Estates · Power of Attorney
The document that lets someone act for you, if you cannot.
A Power of Attorney is quiet, brief, and indispensable. It signs in fifteen minutes alongside your Will, and most clients never think about it again — until the day it makes everything easier.

What we handle
Both types of Power of Attorney, drafted to suit your specific situation.
A Power of Attorney is a legal document that authorises another person — your attorney — to make decisions about your legal and financial affairs. The scope can be broad or narrow, time-limited or open-ended, and tailored to whatever situation you are planning for.
Most clients want an Enduring Power of Attorney — one that continues to operate even if they lose capacity to manage their own affairs. Without it, the family has no automatic right to access bank accounts, sell property, or pay bills on your behalf. They have to apply to the South Australian Civil and Administrative Tribunal (SACAT), which is public, slow, and stressful at exactly the wrong moment.

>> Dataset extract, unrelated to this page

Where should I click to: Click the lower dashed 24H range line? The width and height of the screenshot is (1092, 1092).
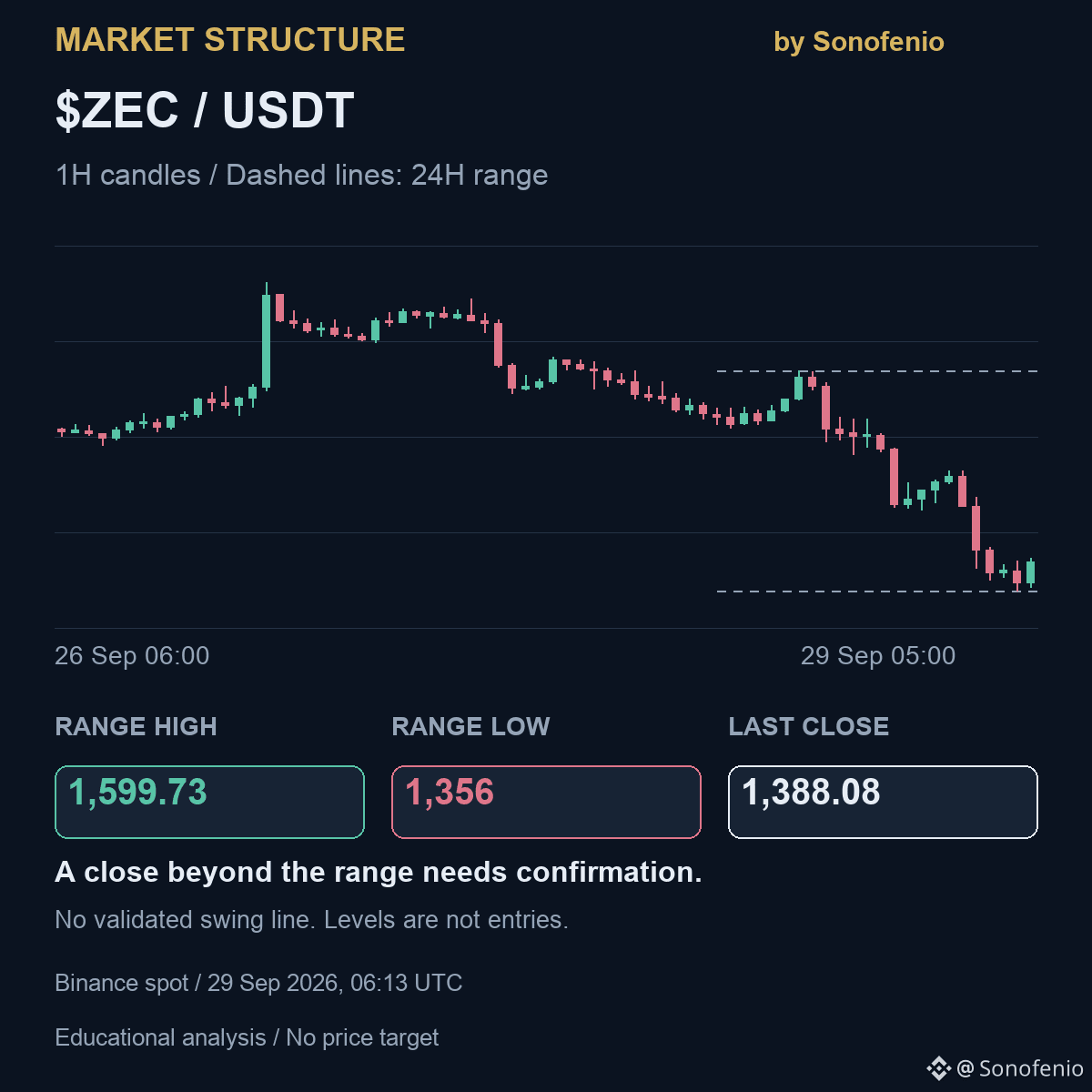click(x=877, y=592)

We draft Powers of Attorney with the specific protections and limitations you want — joint versus several, substitute attorneys, scope limits, and the wording required for your bank, your super fund, or any institution that will see the document. We hold the originals in our fireproof office storage at no charge.
If you are here because…
Three reasons people put this in place.
You're doing your Will anyway.
Power of Attorney signs in the same visit as your Will, in about fifteen minutes. Most clients leave with both in place. It is a small, important hour.
A parent or family member is losing capacity.
A Power of Attorney must be made while a person still has legal capacity. If you have concerns about an aging family member, do not wait. After capacity is gone, the only option is a tribunal application — slower, public, and harder.
You travel or work in higher-risk roles.
If something happens to you suddenly — illness, accident, prolonged time overseas — someone needs legal authority to handle your finances. Without a POA, your family has to apply to a tribunal. With one, they can act in days.
Common questions
What people most often ask on the first call.
A General Power of Attorney covers legal and financial decisions for as long as you have capacity to make them yourself. It ends automatically if you lose capacity. An Enduring Power of Attorney continues even after loss of capacity, which is when it is most needed. Most people want the Enduring version.
Any adult you trust with legal capacity. Typically a spouse, an adult child, a sibling, or a close friend. You can appoint more than one — either requiring them to act jointly, or allowing them to act severally. We help you choose the structure that suits your family dynamics.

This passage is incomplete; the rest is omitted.